Alexander: Misinformation Discredits Social Activism


Curtis Lin

Social media pulled up on the phone on Wednesday, March 14, 2018. (Photo by Curtis Lin)

By CJ Alexander, Opinion Editor


No one can deny the revolutionary role that social media plays in today’s activism. With modern technology, we are able to communicate with people across the globe with just the click of a button. Ever since the Black Lives Matter hashtag emerged in 2013, social media activism has gradually grown. The #MeToo movement in 2017 also gave rise to a surge of political and social advocacy online. Social media has come in handy especially over the last few months since the beginning of the COVID-19 pandemic. We have all been searching for ways to involve ourselves and create positive change in our communities, despite our distancing restrictions.

Social media can be a powerful platform on which we can discuss these problems and bring about effective change from home. It can keep us connected, informed and aware of these pressing issues without endangering ourselves in a crowded protest or packed town hall. Social media’s far-reaching capabilities allow us to join forces with people who share the same values and political views as us from anywhere while keeping a safe distance.

However, digital activism is not perfect. People, organizations and even entire movements can come under fire for what they spread online. Misconceptions, fallacies and delusional conspiracies can prove detrimental to a person’s credibility and even put an entire movement into jeopardy. Social media can be a powerful force for social justice, but we need to make sure that we amplify good, trustworthy information or we will ultimately hurt the movements driving historical change.

Modern movements already understand the power of sharing. Single retweets can reach the far corners of the globe without requiring much effort. Even quick moments of solidarity with a community — like the ‘black square’ posts — demonstrate the wide impact of social media. In order to use social media for good we need to recognize the origins and intentions of these efforts. We need to understand why we’re posting something and how it will affect others.
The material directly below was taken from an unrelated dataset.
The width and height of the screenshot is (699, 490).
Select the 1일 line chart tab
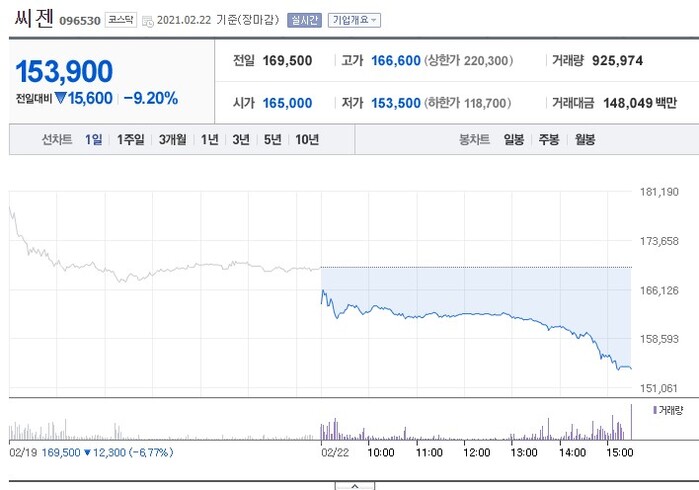coord(93,140)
To illustrate, the inspirational women empowering women challenge posted throughout the U.S. stemmed from Turkey’s domestic violence against women campaign. However, American women turned the movement around to empower and uplift each other. The U.S. viral trend overshadowed the true campaign, leaving the women who died because of domestic violence disregarded. While uplifting each other is of course positive and inspiring, when we forget or simply never look to learn the original purpose of these posts, we can harm the original cause.

In addition to mistaking the intentions of a movement, blatantly sharing misinformation can blur the line between facts, opinions and complete falsehoods. People don’t have to go through a fact-checking process before they post on social media. This results in extensive sharing of conspiracy theories, hate speech and potentially dangerous fictions.

Hate speech has surged on platforms like Facebook, where misinformation is hardly ever regulated. Some Facebook groups like “California Patriots Pro Law & Order” spread racist conspiracy theories to inflame tensions and support white supremacy. It isn’t a coincidence that alongside this dangerous sharing, we’ve also seen an increase in white supremacist extremism, online radicalization and intolerance for social justice movements such as Black Lives Matter. If we are not vigilantly fighting misinformation, unjustified rhetoric can make it more difficult to discern between lies and truth.

Spreading false information could also potentially ruin someone’s life. On June 5th, a national story circulated in which a man on a bike attacked a group of kids hanging up BLM posters. People supposedly found this man using a bike route app and started harassing and threatening him. The man they went after was Peter Weinberg, who was mistaken for the man seen attacking the group in the video. Because nearly thousands of people shared his name, address and personal information, Weinberg was harassed for months without reason. People are less likely to trust online activism if those movements share misinformation that could harm innocent bystanders.

Since social media posts can be unreliable at times, it’s important to address how we can confront dishonest information. When scrolling through pages, approach social media posts skeptically. Take the time to verify claims before reposting. If something appears false, comment a warning about the accuracy of the post, report it to the social media platform or offer factual counterevidence.

It’s also important to improve our news consumption. Follow national and local newspapers (like the Daily Utah Chronicle, of course), podcasts, and newsletters with diverse perspectives. Doing so helps fight confirmation bias and is a good reminder that there is plenty of news that never shows up on our social media feeds. Trustworthy, verified individuals and organizations can offer credible information and prevent misleading information from contaminating social media pages.

I know navigating social media for trustworthy news can be hard. But especially in trying times, it’s important to seek facts from fiction and make sure the posts we share are entirely accurate. At a time where we can bring systemic change, we need to take the extra time to amplify the right voices. Right now, our nation’s leaders are listening to us. But they will not continue if we don’t have credible information to share.